▶ Exercise requirements
**a.** Which section headings appear in the CockroachDB transaction layer page below, after its title?
**b.** According to the CockroachDB transaction layer page below, what do CockroachDB transactions use instead of acquiring locks?
**c.** In two sentences, what does the CockroachDB transaction layer page below say?

▶ Document segment
START
Transaction Layer - CockroachDB

CockroachDB provides lock-free distributed transactions with full ACID guarantees through an innovative design based on multi-version concurrency control (MVCC) and optimistic concurrency.

Design Philosophy

Unlike traditional databases that use two-phase locking (2PL), CockroachDB transactions never acquire locks. Instead, they use write intents and timestamp-based conflict resolution.

From docs/design.md:

Cockroach provides distributed transactions without locks. Both SI and SSI require that the outcome of reads must be preserved, i.e. a write of a key at a lower timestamp than a previous read must not succeed.

Key Advantages

No Deadlocks

Without locks, deadlock detection and resolution are unnecessary.

Lock-Free Reads

Reads never block writes and vice versa, improving concurrency.
END
▶ Given material
START
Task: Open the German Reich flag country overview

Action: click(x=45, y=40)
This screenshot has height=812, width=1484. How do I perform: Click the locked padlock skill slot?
END
▶ Answers per task
**a.**
Design Philosophy
Key Advantages
No Deadlocks
Lock-Free Reads

**b.** Write intents and timestamp-based conflict resolution.

**c.** CockroachDB provides lock-free distributed transactions with full ACID guarantees, using multi-version concurrency control, write intents, and timestamp-based conflict resolution instead of the two-phase locking of traditional databases. Without locks, it needs no deadlock detection or resolution, and reads and writes never block each other, which improves concurrency.